Could you write out the listing below exactly as it stands, leaving out the pictures?

###

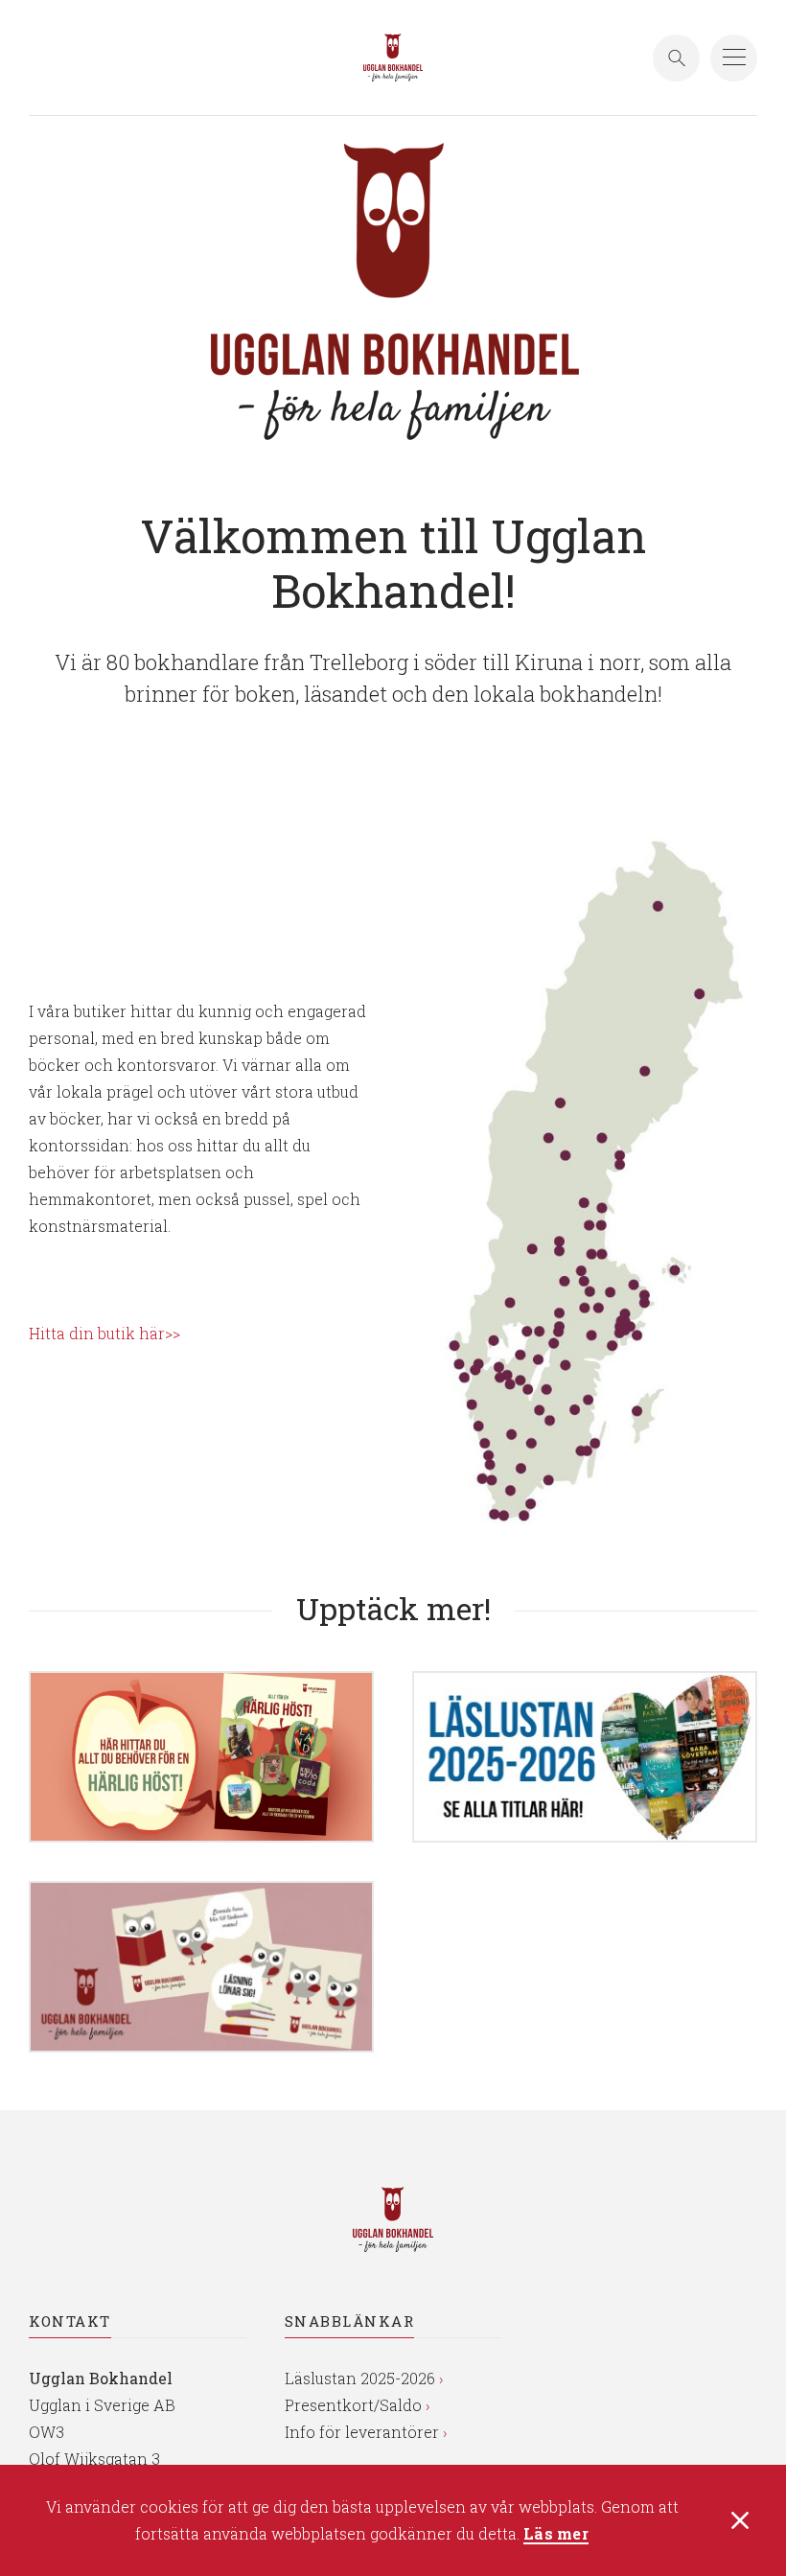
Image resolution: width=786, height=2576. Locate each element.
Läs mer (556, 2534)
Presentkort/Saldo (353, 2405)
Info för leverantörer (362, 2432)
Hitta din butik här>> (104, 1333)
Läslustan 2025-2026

###

:: Task result ::
Image resolution: width=786, height=2576. Locate each element.
Läs mer (556, 2534)
Presentkort/Saldo (353, 2405)
Info för leverantörer (362, 2432)
Hitta din butik här>> (104, 1333)
Läslustan 2025-2026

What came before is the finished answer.